2. Invest In Training. It is easy to discount the importance of training when phone volume spikes, budgets need cut, or resources grow thin. Organizations that use this approach blow my mind. Effective training could be exactly what your organization needs to combat high phone volume, address and affect budget deficits, and enhance existing resources. Your training program should be a multi-channel/sensory experience that lays a strong foundation for new employees, offers year-round skill enhancement for existing employees, and provides high quality resources for all employees.
3. Hire Passionate People. A great product is important, but it’s not your organization’s greatest asset. A company becomes great because it hires great people. You can train a skill, a computer system, and process, but you can’t make someone be a passionate advocate for your brand. If you’re not satisfied with the type of candidate that you’ve been getting, change your way of getting new candidates. Don’t be afraid to try unconventional, out of the box methods! Sustainable improvement requires a company-wide commitment to recruitment, positioning in roles, rewards, recognizing, and management. Once they’re hired, foster their engagement! Capture the heads, hearts, and souls of your employees to instill an intrinsic desire andPASSION for excellence. (Fleming and Asplund)
4. Promote Empowerment. One the easiest ways to drive a powerful customer experience is also one of the hardest things for some managers to do. Give authority, freedom, and control to your front line staff. You will be amazed at how much your employees appreciate the new level of trust and how quickly and positively your customer’s notice the change. In order for it be successful, however, you need to establish clear boundaries and limitations and build a system for accountability. Provide ongoing coaching and feedback on performance to further reinforce the good choices your employees make or to guide them through appropriate decision making skills in future situations.
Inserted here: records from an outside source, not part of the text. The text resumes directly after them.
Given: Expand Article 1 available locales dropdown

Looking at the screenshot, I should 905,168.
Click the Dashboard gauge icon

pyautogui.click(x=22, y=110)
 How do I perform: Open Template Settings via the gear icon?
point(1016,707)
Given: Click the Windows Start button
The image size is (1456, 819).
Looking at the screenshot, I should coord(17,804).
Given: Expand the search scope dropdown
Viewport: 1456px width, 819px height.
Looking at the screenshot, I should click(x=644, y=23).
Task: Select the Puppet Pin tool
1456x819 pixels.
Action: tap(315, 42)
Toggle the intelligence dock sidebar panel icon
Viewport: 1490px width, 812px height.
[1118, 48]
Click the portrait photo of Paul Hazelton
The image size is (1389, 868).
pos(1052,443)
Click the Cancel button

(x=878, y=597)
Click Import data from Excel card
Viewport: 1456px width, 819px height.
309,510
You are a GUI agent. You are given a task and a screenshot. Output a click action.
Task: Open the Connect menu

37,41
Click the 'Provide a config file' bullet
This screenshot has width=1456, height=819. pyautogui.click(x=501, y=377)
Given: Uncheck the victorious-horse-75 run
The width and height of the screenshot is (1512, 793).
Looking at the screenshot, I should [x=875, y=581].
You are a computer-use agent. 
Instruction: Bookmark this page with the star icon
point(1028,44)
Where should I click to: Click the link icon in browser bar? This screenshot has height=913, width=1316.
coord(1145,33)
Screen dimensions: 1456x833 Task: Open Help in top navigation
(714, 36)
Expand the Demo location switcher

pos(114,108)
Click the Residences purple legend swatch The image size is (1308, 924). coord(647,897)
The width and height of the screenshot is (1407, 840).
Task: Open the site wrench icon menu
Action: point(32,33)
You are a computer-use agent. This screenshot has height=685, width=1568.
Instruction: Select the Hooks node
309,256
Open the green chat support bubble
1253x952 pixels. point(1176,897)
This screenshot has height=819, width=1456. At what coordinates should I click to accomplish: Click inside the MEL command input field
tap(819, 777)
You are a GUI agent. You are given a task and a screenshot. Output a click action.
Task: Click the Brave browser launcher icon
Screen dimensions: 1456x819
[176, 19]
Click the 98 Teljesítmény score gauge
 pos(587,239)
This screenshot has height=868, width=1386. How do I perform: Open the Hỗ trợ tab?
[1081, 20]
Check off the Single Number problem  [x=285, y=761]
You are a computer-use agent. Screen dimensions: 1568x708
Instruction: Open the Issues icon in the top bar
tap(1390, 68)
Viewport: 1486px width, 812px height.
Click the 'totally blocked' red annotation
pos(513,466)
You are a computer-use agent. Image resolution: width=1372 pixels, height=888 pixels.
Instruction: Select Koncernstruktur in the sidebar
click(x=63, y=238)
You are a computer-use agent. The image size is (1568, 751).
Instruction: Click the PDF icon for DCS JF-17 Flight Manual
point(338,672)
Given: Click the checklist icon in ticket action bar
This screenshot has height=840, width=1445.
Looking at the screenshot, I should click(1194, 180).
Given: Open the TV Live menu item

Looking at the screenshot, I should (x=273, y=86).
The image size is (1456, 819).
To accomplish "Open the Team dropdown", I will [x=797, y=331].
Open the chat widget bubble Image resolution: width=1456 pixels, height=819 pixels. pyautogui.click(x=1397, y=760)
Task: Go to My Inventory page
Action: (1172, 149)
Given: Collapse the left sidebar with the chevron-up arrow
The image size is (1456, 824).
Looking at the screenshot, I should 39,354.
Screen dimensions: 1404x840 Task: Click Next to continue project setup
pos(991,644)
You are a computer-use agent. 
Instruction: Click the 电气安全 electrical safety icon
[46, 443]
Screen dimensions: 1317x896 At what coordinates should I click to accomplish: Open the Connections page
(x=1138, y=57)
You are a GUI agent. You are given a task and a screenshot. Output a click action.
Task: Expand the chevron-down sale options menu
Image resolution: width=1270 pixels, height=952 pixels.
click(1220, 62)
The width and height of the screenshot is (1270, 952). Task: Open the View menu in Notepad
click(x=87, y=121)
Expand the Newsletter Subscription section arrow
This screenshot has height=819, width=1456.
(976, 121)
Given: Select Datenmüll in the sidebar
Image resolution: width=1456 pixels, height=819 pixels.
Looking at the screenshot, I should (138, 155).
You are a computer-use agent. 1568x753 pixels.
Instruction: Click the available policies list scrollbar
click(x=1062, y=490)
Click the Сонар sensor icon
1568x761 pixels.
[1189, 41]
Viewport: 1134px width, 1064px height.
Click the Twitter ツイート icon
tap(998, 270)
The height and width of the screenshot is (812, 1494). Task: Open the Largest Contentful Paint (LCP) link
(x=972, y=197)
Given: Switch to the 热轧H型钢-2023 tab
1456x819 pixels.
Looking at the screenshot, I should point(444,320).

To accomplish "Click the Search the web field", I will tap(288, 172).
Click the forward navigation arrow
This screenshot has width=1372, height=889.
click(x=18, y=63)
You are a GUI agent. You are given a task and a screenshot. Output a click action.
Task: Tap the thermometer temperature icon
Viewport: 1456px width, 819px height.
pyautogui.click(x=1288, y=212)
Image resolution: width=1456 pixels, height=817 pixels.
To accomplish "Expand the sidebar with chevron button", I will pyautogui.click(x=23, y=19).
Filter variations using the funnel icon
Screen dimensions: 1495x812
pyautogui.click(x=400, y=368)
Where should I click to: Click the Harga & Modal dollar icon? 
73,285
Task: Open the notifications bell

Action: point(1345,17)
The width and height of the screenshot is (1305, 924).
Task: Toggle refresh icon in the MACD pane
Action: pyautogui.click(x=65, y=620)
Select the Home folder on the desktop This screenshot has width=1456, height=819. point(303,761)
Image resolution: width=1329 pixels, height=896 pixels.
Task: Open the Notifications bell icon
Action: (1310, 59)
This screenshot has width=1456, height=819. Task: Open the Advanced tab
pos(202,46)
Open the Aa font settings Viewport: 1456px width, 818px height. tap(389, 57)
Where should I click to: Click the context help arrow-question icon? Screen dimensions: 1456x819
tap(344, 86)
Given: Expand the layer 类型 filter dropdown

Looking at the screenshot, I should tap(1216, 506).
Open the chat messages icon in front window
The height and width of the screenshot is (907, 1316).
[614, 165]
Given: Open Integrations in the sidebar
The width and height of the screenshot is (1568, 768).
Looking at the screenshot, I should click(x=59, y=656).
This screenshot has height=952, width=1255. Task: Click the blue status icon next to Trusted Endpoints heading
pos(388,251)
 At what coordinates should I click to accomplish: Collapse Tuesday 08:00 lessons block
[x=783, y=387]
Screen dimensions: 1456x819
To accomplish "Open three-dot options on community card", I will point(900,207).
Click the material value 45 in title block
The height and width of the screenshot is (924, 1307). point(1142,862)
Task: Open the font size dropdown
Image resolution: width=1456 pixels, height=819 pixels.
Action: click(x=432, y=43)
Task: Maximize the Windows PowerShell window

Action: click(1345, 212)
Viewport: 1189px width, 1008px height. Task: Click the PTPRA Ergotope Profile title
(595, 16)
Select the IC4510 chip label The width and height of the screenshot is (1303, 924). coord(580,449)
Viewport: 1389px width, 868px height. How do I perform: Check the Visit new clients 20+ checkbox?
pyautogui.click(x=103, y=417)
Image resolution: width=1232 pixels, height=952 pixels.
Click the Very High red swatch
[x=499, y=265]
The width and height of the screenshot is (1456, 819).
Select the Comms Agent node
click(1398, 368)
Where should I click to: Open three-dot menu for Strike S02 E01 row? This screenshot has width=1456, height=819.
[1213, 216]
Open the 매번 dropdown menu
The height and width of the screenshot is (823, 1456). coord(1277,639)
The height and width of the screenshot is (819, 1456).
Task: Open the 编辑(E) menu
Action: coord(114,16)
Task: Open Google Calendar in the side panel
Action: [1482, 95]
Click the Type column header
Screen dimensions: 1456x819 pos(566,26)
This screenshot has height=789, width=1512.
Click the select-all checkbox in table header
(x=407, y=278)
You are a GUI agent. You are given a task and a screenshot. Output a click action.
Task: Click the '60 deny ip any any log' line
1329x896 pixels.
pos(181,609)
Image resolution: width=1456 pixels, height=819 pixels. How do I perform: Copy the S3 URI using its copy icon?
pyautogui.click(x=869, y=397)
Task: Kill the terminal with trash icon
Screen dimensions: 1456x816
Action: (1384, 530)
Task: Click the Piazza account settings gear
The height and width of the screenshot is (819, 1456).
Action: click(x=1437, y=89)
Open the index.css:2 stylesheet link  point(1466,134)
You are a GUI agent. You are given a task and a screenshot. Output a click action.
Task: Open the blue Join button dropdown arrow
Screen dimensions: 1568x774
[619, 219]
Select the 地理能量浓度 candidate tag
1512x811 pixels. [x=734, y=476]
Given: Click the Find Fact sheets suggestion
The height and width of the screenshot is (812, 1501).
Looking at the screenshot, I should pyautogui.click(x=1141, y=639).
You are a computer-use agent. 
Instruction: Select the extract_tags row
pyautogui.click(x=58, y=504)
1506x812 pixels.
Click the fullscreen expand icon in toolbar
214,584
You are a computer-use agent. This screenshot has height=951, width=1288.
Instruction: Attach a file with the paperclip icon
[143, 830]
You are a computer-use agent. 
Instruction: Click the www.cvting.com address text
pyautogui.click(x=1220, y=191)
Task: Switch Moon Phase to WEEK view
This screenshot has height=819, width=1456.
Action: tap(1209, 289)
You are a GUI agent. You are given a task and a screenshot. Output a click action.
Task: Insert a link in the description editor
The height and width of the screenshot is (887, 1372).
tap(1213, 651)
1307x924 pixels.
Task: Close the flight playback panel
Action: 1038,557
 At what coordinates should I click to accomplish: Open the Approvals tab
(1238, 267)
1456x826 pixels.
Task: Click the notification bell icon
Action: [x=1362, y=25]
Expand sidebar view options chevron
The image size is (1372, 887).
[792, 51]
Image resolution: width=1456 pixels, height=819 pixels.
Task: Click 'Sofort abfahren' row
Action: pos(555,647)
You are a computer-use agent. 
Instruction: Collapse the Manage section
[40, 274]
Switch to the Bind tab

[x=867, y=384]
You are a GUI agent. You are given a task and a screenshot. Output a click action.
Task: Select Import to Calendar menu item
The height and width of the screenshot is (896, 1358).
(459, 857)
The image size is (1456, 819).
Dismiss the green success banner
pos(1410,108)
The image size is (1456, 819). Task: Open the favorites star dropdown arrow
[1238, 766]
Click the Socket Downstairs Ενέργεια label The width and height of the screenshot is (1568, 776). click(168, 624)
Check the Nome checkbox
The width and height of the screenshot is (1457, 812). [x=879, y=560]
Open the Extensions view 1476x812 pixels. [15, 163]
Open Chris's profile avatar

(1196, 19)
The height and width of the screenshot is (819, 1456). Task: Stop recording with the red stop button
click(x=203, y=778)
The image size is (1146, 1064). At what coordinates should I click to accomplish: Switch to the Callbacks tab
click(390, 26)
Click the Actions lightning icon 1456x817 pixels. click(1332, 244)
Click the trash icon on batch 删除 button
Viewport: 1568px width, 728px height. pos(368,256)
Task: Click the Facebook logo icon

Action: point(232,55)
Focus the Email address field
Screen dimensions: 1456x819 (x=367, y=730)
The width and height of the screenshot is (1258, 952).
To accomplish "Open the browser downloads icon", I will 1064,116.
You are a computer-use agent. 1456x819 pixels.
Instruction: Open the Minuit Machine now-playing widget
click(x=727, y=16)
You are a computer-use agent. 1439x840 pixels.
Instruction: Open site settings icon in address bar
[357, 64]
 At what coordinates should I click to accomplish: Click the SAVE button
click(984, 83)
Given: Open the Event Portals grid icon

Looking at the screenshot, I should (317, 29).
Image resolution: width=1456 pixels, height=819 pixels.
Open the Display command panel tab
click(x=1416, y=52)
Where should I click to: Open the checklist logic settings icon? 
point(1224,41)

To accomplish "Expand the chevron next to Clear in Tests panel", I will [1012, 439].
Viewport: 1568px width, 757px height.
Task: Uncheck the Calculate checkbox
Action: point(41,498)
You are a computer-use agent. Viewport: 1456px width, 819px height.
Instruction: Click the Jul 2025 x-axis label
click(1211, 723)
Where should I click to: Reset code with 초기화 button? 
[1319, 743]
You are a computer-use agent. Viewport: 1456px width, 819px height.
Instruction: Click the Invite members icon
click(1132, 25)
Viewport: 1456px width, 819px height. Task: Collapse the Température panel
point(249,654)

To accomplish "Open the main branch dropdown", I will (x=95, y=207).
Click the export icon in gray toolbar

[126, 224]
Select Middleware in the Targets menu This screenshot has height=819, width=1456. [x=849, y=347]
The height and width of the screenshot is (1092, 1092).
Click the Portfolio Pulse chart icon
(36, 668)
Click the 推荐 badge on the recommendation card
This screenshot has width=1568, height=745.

5. Wash, Rinse, Repeat. No system is perfect, no plan is foolproof. The needs of your customers, your employees, and your organization will continue to change. What is working today may be ineffective in a matter of weeks, months, or years and you need to be prepared to respond appropriately. It is essential to stay on top of trends in your industry, to prepare and promote employees for growth within your organization, and to be constantly evaluating what’s working, what’s broken, and what’s missing.
So you have a great product. So what? Nothing else matters if you’re not keeping your customers satisfied and your employees engaged. And maybe you’re not willing to do what it takes. That’s OK… I’m sure that one or more of your competitors will be more than happy to step up to the challenge. It’s now up to you, will you turn your next hard-boiled egg into an egg salad sandwich or will you forget about it and let its stink define your brand?
*Fleming, Ph. D, John H. and Jim Asplund. Human Sigma: Managing the Employee-Customer Encounter. New York: Gallup Press, 2007. Print.